The beneficial effects are that:

1. the recognition speed of train faults is detected by the lifting system; the detection tasks are split into a large number of tiny tasks, the tiny tasks are evenly put into a cluster system, a plurality of identification nodes process detection services simultaneously, and the fault detection time length of single passing can be greatly shortened through the deployment scale of the transverse expansion system. The fine granularity splitting is beneficial to load balancing of the service and improving the parallel processing capacity of recognition, so that the cluster computing power can be exerted to the maximum extent, and the recognition speed can be greatly improved under the scene of low overall load of a cluster system.
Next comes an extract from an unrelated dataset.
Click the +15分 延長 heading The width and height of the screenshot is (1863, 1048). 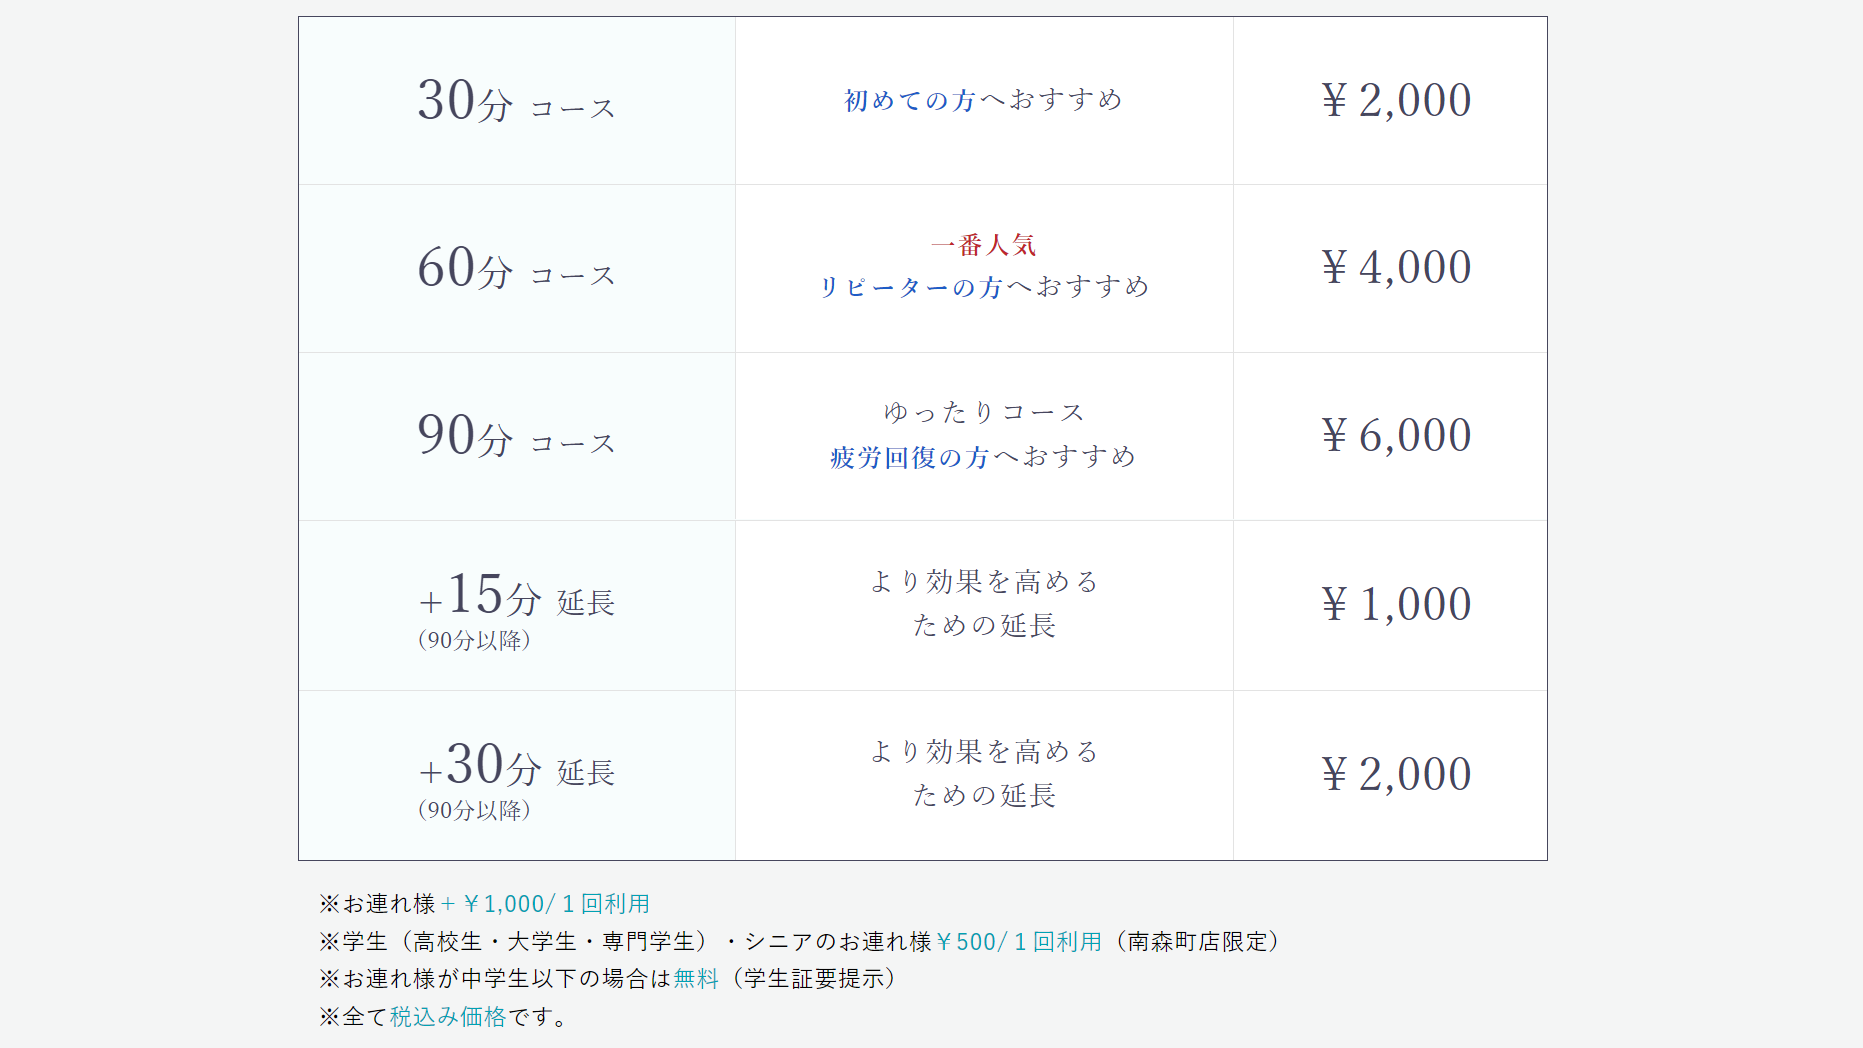(x=516, y=596)
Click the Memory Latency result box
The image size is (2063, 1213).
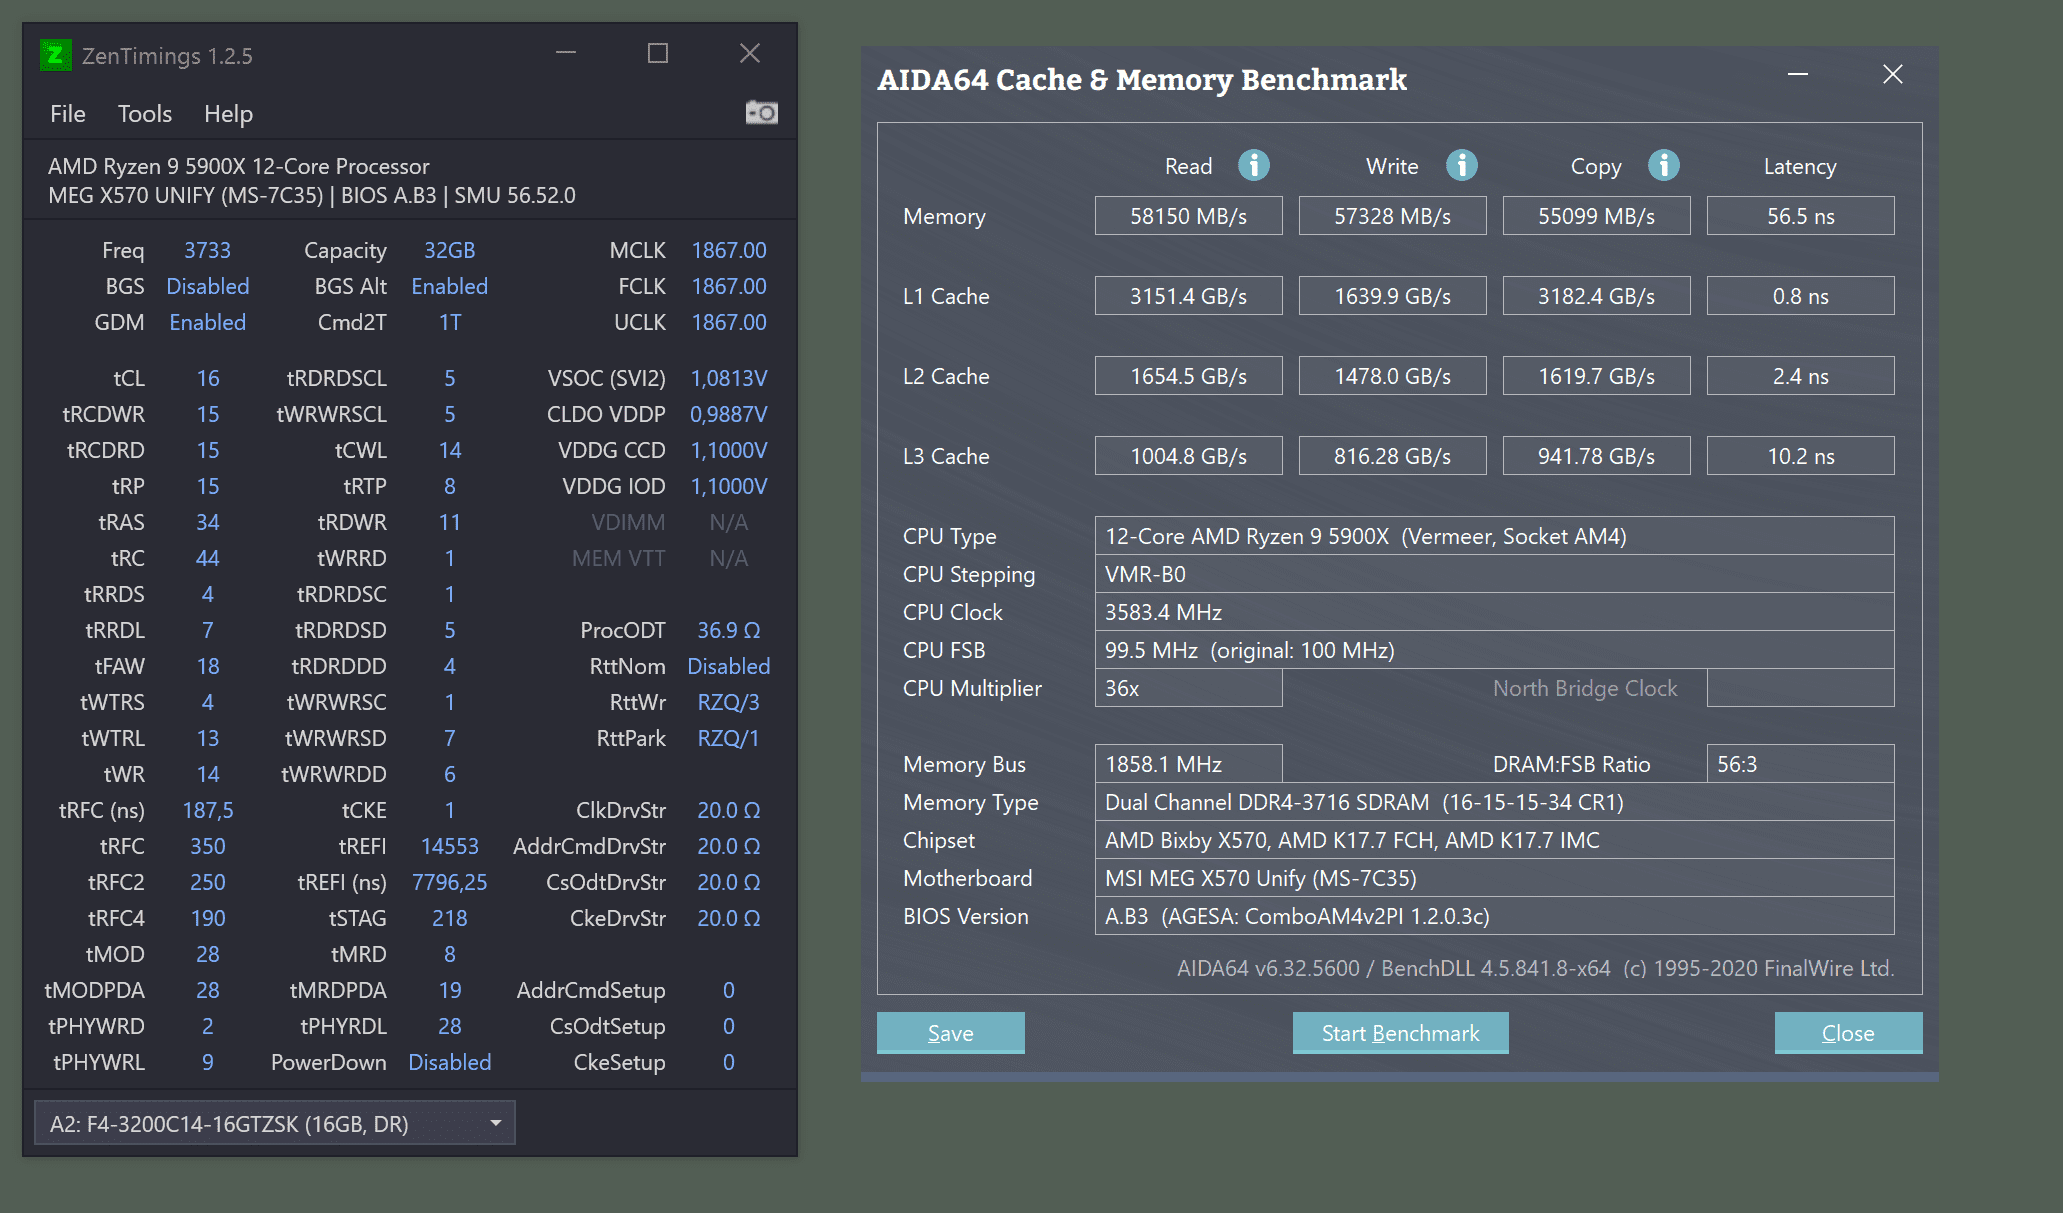[x=1799, y=216]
2. The reliability of the system is improved; the invention separates tasks through fine granularity, and can retry failed fine granularity tasks rapidly, thus ensuring that the total recognition time consumption can be controlled within a limited time interval.

Drawings

Fig. 1 is a schematic deployment diagram of an automatic train fault identification cluster system based on fine-grained task disassembly.

Fig. 2 is a schematic diagram of an entire cluster to be divided into K resource pools.

FIG. 3 is a schematic diagram of matrix coordinates for each identification module.

Fig. 4 is a mapping relationship diagram of coordinate points and resource pools in a bitmap.

Fig. 5 and 6 are schematic diagrams of logically forming a circle by identifying values in a list of server values.

FIG. 7 is a schematic diagram of finding an identification server value that is equal to or greater than a task value.

FIG. 8 is a schematic diagram of an identification server being removed from selecting the next identification server clockwise adjacent to a task.

FIG. 9 is a schematic diagram of a recognition server being removed from selecting a next recognition server that is not adjacent to the task clockwise.

FIG. 10 is a schematic diagram of adding one recognition server adjacent to a task clockwise to select the next recognition server.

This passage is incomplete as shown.